KSC senior, Kirsten Licht said, “I don’t know if I’m more stressed [after the presentation], but it’s not helping, it doesn’t help anything.”

KSC student, Jake Allen said, “It was definitely more overwhelming.  I think just because it seems very skimmed surfaced, which I guess is the point, but at the same time it left me with more questions than answers.”

Allen said that most of his loans are private and that he expected more coverage of those private loans opposed to so much information on just federal.          

The student loan presentation for students took place in the Mountain View Room in the L.P. Young Student Center on April 21 and 22.

Deborah Nichols, the associate director of Financial Aid, presented to KSC students different ways to pay their student loans after they graduate.

Nichols opened up the presentation by explaining what NSLDS is, which she said was the National Student Loan Data System.

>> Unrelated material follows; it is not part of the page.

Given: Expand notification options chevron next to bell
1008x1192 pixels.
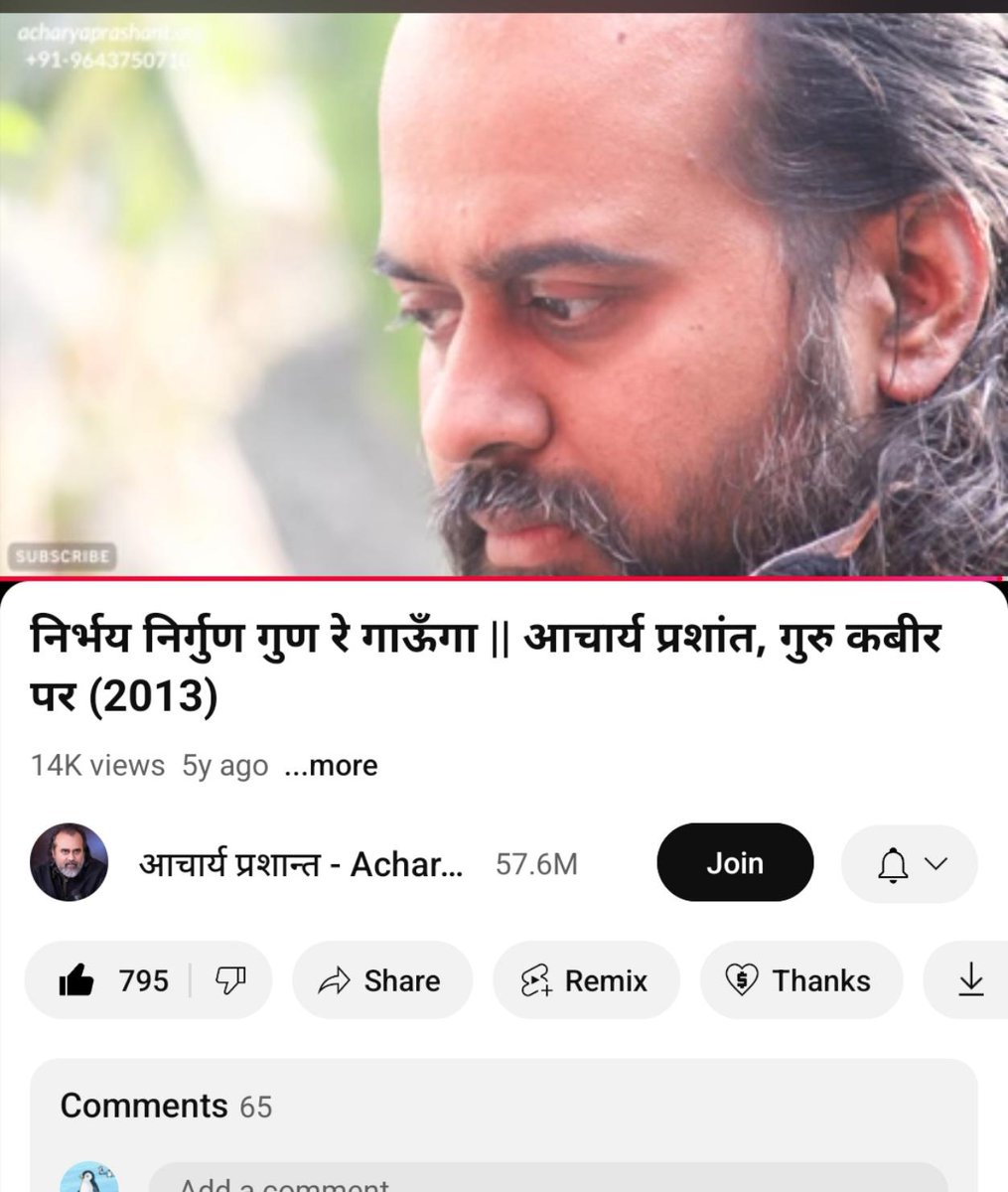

She said she advises students to go to the NSLDS website and enter their personal pins to view their personal loan information because it is important to know your balance.

She also added that is a website that has a repayment calculator for students to figure out how much they are going to owe in loans.

Nichols then went on to explain what a Loan Servicer is — who students pay their loans to.

Nichols made it a point that the customer service representatives at Loan Servicers are often difficult over the phone.

“Sometimes you can get a cranky one, so if you get a cranky customer service rep, you just say ‘Yeah? Okay,’ hang up and redial. They really have a bank of about a hundred sitting there so hopefully you won’t get a cranky one again,” Nichols said.

She made it clear in that case, students can contact her to receive help dealing with the Loan Servicers because she receives school servicers instead of student services.

Nichols went on to explain the difference between subsidized loans and unsubsidized loans.

Subsidized loans are loans that the government pays interest on while students are in school and unsubsidized loans are loans where the borrower is responsible for interest, Nichols said.

She also added that most of the students who attended the presentation had subsidized loans.

Nichols presented a slide that showed that students pay minimally 9,000 dollars in interest overall.

Nichols went through the many different payment plans that undergraduate students can pick to being repaying their loans after their grace period.

A grace period is usually six months or nine months, depending on the type of payment plan you have, that allows graduated students to find a job to begin paying back their loans Nichols said.

“The school reports that you graduated on a certain date and six months afterwards, you start repaying,” Nichols said.

Nichols explained if you fail to pay your loans it is called default. She said default results in delinquency.

“After six months, if you fail to make payments, you’re a delinquent for two-hundred-and-seventy days,” Nichols said.

Nichols added that the number one reason for default is people failing to inform their loan servicers about changed addresses.